*** Opening Data excerpts ***

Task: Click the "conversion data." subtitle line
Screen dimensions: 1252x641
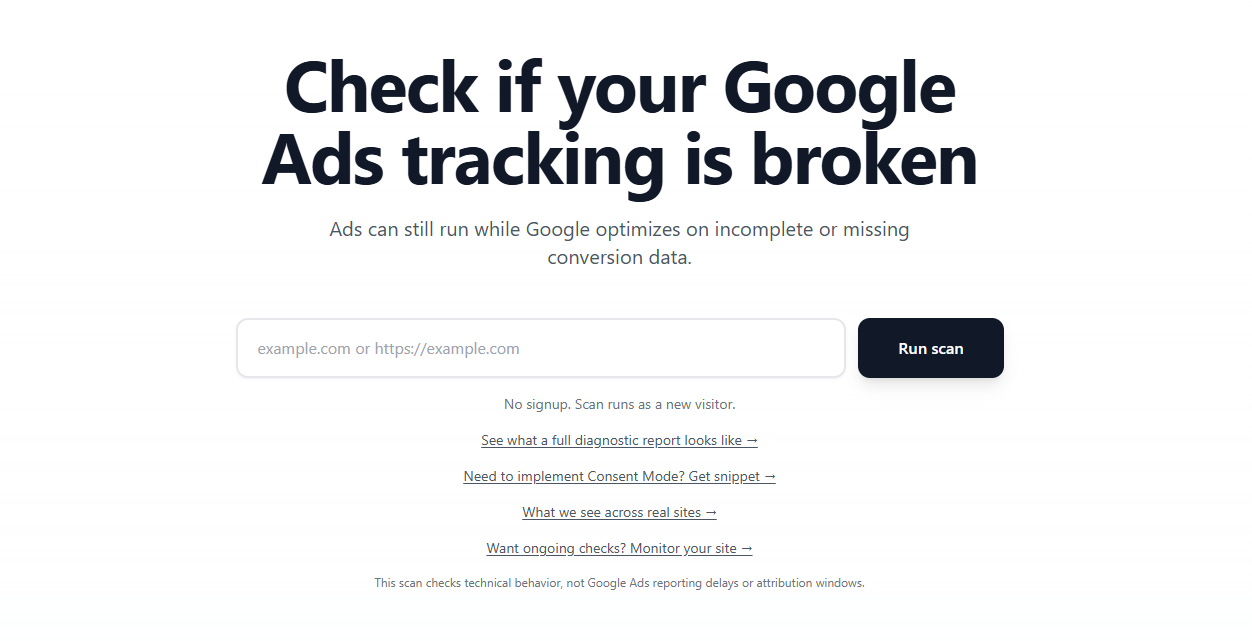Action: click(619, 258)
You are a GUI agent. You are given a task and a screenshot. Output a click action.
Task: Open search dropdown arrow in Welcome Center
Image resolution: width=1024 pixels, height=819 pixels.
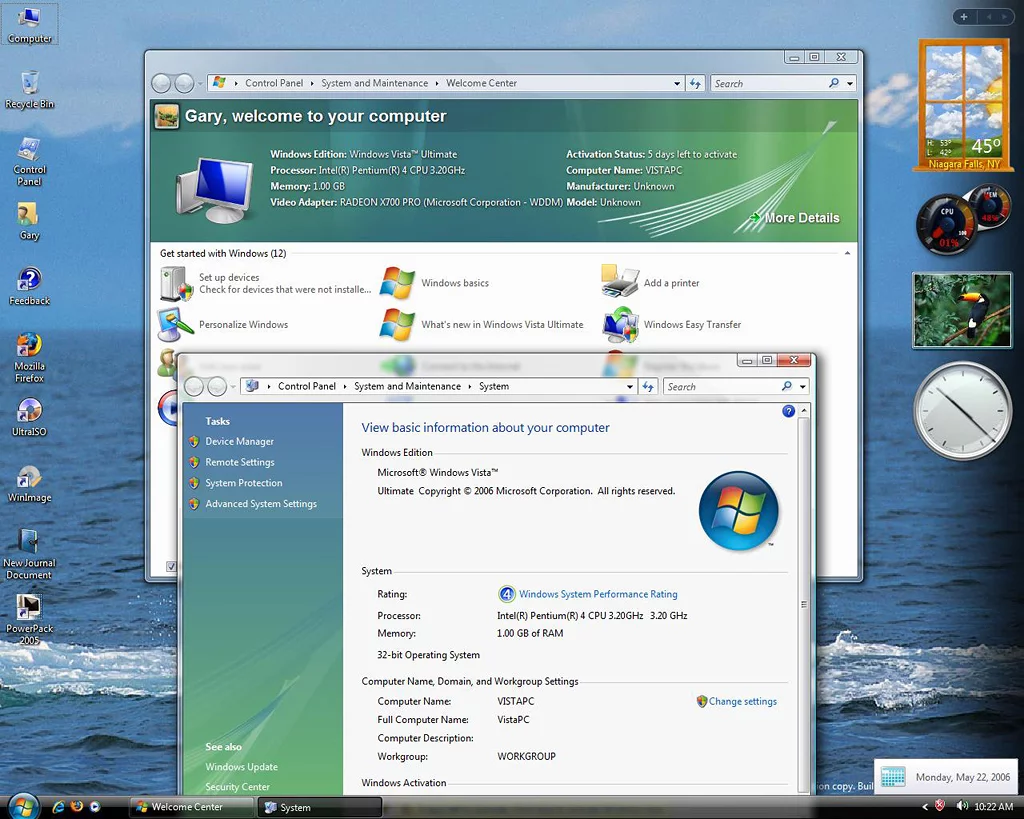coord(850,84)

*** Closing Data excerpts ***

Write out the listing above exactly, images omitted.

▶ [Completed exercise]
Task: Click the "conversion data." subtitle line
Screen dimensions: 1252x641
Action: click(619, 258)
You are a GUI agent. You are given a task and a screenshot. Output a click action.
Task: Open search dropdown arrow in Welcome Center
Image resolution: width=1024 pixels, height=819 pixels.
coord(850,84)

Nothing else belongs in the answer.